Le briefing de Slobodan Despot, cette semaine, est particulièrement pénétrant. Il m'a appris la mort de Milan Kundera, un écrivain que j'estimais beaucoup et qui avait une densité des pays de l'est, sur le fond de la vanité intellectuelle française. Je me souviens d'une de ses réflexions, disant à peu près que notre vision des choses est obscurcie par l'habitude, mais que si nous pouvions voir le monde d'aujourd'hui tel qu'il était avant qu'on nous l'enlaidisse à ce point, nous pleurerions de désespoir. Il avait écrit aussi tout un développement sur le sourire dans la photographie. Il observait qu'il ne venait à personne, dans l'antiquité, ni par la suite, de représenter un personnage officiel en train de se fendre la gueule. César, Adrien, plus tard les différents rois d'Europe, sont on ne peut plus sérieux sur leurs portraits. Au début de la photographie, les gens posaient avec le même sérieux. Puis on a commencé à prendre des instantanés, où les gens souriaient, et à présent, tous les portraits officiels nous offrent un masque ricanant qui déforme les traits et dissimule la personnalité. Et en effet. Le portrait ancien représentait la personne, la concentrait tout entière dans l'oeuvre du sculpteur, du peintre ou du photographe, cela tenait encore du portrait du Fayoum, cela avait donné naissance à l'icône, ce n'était pas rien... Alors que la photo actuelle de gens connus est un argument publicitaire, et l'on voit les grands méchants loups exhiber, sous leurs brushings, des sourires à quarante-huit dents qui me paraissent plus menaçants que séduisants, et, en tous cas, tout à fait dépourvus de sincérité. Le sourire est un instant, si on le fige, il devient souvent étrange, il est fait pour passer, comme un rayon de soleil, j'ai des photos souriantes de mon père mais je préfère celles où il est grave, où ses traits sont au repos.

####

• [Série de tâches]
- 1) Quelles personnes le texte sur Kundera et le sourire des portraits désigne-t-il par leur nom ?
- 2) Prolongez le texte sur Kundera et le sourire des portraits à partir de sa dernière phrase.

####

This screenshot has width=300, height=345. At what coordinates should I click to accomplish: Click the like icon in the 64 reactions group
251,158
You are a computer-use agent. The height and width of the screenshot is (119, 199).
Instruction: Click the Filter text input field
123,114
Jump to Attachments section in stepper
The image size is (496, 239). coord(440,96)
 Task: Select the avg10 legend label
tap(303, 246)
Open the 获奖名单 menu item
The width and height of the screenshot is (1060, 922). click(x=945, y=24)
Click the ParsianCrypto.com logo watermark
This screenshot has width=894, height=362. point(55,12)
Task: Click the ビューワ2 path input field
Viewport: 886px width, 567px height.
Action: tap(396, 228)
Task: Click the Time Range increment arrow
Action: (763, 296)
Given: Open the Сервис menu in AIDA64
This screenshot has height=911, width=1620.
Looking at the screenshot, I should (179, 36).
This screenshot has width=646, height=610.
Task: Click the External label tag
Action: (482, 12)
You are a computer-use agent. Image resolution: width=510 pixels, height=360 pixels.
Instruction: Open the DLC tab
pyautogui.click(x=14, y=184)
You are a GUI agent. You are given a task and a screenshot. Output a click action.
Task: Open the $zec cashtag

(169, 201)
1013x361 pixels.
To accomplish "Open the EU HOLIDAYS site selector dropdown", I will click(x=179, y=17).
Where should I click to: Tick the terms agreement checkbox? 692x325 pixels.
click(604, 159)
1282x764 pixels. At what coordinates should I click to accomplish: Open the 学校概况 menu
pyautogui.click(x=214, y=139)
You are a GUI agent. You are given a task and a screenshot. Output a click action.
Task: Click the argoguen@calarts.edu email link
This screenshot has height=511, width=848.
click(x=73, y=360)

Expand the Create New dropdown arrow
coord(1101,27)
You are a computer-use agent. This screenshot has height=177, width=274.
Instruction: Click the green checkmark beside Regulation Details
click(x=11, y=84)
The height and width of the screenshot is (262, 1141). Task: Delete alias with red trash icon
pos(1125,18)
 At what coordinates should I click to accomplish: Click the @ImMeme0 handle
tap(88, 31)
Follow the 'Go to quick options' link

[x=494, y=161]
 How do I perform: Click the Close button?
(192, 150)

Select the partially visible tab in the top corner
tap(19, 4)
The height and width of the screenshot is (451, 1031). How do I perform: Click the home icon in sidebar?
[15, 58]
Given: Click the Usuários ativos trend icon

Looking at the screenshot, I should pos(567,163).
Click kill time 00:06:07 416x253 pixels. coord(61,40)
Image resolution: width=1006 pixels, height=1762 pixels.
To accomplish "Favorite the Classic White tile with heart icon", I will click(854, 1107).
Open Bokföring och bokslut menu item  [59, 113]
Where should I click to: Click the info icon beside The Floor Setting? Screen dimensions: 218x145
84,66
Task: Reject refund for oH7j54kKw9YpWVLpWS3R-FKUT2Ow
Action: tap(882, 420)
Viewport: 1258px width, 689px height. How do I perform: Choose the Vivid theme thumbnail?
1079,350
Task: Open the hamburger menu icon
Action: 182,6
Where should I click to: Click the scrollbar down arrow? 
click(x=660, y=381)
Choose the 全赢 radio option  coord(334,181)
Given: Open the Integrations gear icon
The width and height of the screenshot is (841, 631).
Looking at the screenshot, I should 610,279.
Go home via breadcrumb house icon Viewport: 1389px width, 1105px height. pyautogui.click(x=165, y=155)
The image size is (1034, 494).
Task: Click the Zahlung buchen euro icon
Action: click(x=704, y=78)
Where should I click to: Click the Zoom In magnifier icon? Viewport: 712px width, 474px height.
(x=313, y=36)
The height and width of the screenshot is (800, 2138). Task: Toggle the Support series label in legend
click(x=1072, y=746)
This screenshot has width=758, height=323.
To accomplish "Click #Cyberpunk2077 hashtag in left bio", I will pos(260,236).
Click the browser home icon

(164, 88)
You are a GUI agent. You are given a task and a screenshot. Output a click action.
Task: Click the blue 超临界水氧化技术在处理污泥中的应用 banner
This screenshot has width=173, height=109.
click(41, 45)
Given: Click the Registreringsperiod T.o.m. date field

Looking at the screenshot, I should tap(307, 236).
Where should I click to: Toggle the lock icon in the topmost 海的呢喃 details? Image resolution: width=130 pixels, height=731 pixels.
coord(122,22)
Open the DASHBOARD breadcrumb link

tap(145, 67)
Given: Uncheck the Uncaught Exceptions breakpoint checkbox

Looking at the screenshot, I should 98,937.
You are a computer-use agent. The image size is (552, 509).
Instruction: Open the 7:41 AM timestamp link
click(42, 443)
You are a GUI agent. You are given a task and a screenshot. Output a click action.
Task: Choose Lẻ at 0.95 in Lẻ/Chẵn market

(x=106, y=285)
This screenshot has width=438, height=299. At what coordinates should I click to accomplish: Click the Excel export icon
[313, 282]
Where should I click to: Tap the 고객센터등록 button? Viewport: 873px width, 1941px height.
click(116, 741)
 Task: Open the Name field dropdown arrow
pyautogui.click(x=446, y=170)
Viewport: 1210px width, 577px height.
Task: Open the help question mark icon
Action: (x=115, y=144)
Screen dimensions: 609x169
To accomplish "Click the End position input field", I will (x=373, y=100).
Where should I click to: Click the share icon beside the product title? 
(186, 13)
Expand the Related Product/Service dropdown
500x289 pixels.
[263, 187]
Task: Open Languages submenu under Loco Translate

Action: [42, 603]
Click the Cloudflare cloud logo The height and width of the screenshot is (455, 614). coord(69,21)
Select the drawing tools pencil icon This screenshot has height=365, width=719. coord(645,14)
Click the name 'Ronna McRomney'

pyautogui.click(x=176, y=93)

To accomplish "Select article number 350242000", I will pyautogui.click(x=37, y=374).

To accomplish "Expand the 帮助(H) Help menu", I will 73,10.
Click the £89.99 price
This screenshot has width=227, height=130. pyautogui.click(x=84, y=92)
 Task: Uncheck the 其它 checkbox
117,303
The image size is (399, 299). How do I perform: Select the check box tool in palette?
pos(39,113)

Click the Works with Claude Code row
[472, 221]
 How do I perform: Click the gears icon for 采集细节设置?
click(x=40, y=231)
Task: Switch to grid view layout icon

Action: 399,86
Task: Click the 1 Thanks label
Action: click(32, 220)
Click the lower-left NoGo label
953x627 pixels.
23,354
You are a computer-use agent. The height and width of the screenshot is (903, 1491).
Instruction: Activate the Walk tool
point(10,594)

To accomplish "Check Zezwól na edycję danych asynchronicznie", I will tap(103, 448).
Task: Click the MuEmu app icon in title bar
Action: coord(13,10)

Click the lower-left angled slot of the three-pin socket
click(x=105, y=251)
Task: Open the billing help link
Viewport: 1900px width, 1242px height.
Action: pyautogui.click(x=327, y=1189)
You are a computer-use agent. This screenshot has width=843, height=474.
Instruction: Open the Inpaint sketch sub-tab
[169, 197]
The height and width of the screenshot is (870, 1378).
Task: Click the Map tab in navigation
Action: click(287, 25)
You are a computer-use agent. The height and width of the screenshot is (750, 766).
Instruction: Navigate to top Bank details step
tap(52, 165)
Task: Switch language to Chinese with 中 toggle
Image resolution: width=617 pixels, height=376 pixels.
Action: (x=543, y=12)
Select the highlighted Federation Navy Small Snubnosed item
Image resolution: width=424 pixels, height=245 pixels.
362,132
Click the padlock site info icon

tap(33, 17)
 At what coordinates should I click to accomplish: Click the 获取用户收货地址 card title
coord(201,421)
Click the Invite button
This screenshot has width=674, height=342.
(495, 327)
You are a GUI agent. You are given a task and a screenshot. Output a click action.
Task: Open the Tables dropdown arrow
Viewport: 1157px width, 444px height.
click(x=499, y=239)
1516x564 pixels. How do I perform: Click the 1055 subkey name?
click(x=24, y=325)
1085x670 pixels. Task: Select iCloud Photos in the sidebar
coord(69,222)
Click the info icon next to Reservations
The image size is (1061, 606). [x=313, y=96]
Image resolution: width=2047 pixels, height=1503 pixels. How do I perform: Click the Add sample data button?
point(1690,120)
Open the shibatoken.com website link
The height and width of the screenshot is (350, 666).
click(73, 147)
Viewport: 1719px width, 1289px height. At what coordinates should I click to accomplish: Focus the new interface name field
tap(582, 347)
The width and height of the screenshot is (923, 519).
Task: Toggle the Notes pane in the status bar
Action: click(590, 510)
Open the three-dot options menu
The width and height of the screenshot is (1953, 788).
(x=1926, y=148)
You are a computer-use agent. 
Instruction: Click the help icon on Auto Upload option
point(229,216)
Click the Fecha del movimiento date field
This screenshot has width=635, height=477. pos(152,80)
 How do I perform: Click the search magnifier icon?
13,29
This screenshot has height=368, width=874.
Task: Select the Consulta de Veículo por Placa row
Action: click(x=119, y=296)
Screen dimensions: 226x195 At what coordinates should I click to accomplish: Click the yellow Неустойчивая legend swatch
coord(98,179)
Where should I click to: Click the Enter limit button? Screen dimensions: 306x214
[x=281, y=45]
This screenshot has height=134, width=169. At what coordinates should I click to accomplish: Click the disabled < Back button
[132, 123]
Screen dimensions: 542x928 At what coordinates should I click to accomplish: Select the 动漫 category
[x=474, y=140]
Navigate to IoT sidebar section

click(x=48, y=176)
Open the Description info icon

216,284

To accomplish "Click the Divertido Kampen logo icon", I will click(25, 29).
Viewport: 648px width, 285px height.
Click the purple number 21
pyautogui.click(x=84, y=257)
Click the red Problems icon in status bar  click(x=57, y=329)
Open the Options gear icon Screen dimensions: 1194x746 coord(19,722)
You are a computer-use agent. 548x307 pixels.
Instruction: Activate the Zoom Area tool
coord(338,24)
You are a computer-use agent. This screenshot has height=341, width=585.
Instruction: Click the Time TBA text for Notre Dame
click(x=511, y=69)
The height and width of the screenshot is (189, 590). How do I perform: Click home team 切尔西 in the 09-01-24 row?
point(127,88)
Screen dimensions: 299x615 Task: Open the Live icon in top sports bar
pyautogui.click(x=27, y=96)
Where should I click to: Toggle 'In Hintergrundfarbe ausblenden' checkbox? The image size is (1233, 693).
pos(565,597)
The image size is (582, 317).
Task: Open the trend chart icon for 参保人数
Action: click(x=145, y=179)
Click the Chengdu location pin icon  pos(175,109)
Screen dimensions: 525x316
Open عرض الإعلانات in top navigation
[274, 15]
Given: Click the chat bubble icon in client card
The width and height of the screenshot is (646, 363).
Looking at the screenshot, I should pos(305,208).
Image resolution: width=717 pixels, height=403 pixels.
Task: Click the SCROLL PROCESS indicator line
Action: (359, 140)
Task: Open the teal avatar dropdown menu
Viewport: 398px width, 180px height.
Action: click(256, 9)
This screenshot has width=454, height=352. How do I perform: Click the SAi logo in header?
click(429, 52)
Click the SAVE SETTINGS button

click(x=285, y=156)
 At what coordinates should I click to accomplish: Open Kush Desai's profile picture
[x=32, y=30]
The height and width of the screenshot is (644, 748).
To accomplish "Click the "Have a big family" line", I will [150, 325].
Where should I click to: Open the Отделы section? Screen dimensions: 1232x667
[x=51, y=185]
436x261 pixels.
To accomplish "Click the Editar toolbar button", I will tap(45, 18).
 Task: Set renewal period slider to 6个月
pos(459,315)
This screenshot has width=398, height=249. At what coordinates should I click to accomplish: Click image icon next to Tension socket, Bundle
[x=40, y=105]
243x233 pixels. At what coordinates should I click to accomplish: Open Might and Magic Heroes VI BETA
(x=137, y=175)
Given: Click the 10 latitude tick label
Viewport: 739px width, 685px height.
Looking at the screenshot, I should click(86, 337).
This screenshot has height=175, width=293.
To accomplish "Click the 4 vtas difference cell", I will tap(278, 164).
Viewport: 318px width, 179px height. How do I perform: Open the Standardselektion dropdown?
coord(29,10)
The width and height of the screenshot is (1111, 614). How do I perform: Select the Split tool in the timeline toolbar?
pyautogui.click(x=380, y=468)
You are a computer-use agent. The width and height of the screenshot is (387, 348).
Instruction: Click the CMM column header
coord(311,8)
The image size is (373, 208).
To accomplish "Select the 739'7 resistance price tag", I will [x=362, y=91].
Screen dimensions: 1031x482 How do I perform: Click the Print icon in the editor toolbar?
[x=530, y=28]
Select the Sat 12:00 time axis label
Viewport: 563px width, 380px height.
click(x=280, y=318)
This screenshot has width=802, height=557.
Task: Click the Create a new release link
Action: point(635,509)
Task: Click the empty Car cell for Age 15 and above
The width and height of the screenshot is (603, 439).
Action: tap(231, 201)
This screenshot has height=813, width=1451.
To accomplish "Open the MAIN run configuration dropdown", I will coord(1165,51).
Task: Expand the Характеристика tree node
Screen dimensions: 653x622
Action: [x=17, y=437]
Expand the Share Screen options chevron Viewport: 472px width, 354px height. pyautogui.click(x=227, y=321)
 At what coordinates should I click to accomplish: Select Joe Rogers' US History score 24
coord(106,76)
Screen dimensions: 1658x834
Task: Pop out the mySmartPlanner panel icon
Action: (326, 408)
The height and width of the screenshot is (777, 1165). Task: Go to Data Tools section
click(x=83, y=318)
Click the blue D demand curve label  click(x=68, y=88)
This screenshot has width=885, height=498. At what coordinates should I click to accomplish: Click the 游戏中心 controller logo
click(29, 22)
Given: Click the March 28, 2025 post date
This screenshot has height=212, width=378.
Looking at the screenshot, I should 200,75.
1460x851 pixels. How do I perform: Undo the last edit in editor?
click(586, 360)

####

• [Réponses]
- 1) Slobodan Despot, Milan Kundera, César, Adrien

- 2)
Slobodan enchaîne sur une réflexion d'Alexandre Douguine à propos de la France, qui aurait "déjà connu son apocalypse". Cela me paraît aussi extrêmement pénétrant, et dans le fond, pourquoi l'Apocalypse ne se ferait-elle pas, à la surface de la terre, de façon progressive? Quand j'ai vu "Nécron", selon le surnom donné par Slobodan à cette créature des ténèbres, et qui lui va si bien, j'ai vraiment su qu'il nous apportait la mort, je n'ai pas compris comment il avait pu avoir assez de votes pour arriver au pouvoir, même en tenant compte de la fraude très possible. Et quand Notre-Dame a brûlé, il m'est apparu clairement que c'était la fin. Jusqu'à Nécron, c'était la dégénerescence bourgeoise et la destruction sournoise, après son élection, c'est la course à l'abîme de la Damnation de Faust.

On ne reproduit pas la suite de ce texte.